こんなのあったの? 知る人ぞ知る「スーパーカー」 ひっそりと “消えた” 珍車 50選 前編
ベクターW8(1989年)
1976年にコンセプトカーのベクターW2が発表された。デザイナーのジェリー・ウィーガート氏は航空技術に夢中になっていた。このW2の量産バージョンがW8で、1989年にようやく公道走行可能な状態で公開された。当時の価格は45万ドル。 W8の心臓部には最高出力600psのGM製6.0L V8ターボが搭載され、最高速度は320klm/hに達するとされていた。非常に高額であったものの、14台が販売された。1992年には76万5000ドルの後継車、WX-3が登場している。
ジャガーXJR-15(1990年)
不運なXJ220の開発に着手したのとほぼ同時期に、ジャガーはもう1台のスーパーカー、XJR-15も開発していた。XJ220には当初V12エンジンが搭載される予定だったが、代わりにV6ツインターボが採用された。
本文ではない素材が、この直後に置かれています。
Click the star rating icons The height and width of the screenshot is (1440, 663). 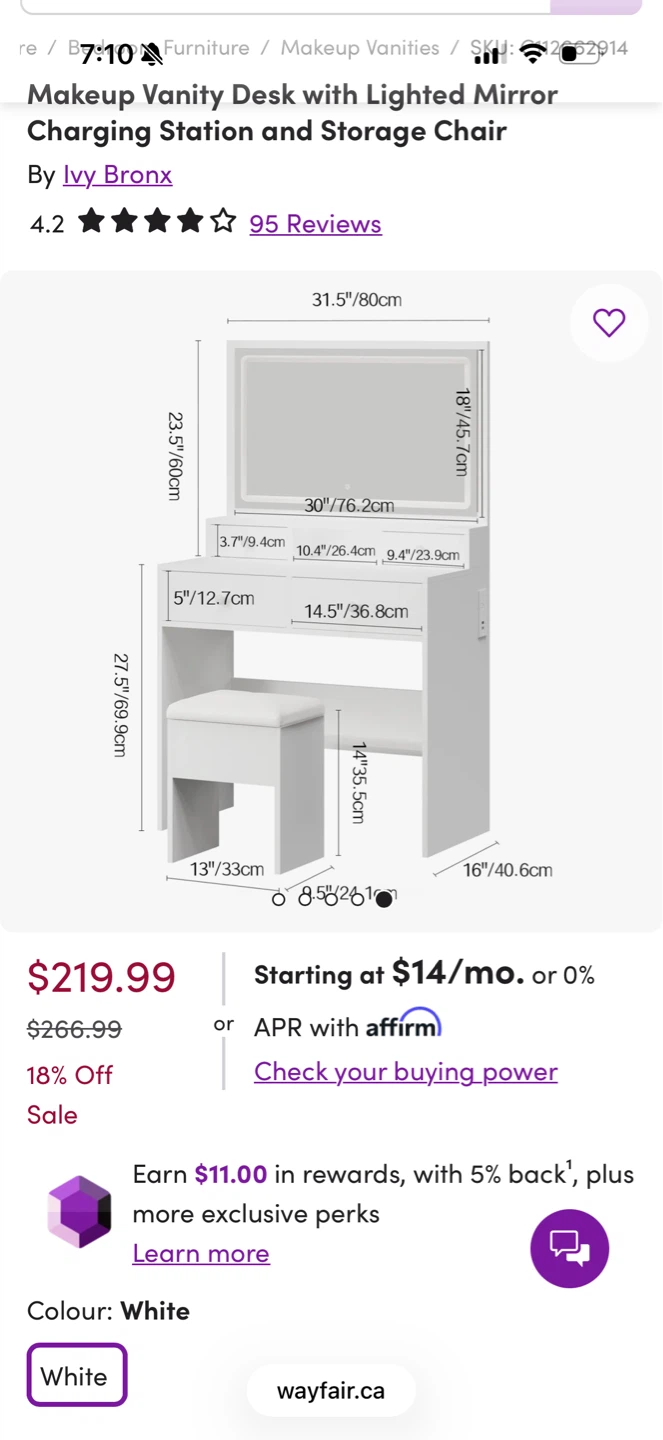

一方、XJR-15は最高出力450ps のV12を獲得し、最高速度307km/hを実現した。 XJR-15は「ジャガー・スポーツ・インターコンチネンタル・チャレンジ」と呼ばれるワンメイクレースのために、50台のみが生産された。ロードカー仕様も生産され、そのうちの数台は現存している。2004年、ジャガー・スポーツがAJ-V8エンジンによってXJR-15を復活させる計画をちらつかせたが、このプロジェクトは始動すらしなかった。
マセラティ・チュバスコ(1990年)
1990年12月に発表されたチュバスコ(Chubasco)は、「これがマセラティの新しい顔になる」と謳われていた。堅実なビトゥルボの後に現れたミドシップのチュバスコは、刺激的なクルマとして大いに期待された。 シャマルの3.2L V8ツインターボを縦置きに搭載し、最高出力435psを発生する。マセラティは、F1並みのグリップと性能を声高に主張し、年間150台、計450台以上を生産すると見積もっていた。結局、プロジェクトはわずか半年後に中止となり、走行不能なモックアップが作られただけで、1台も生産されなかった。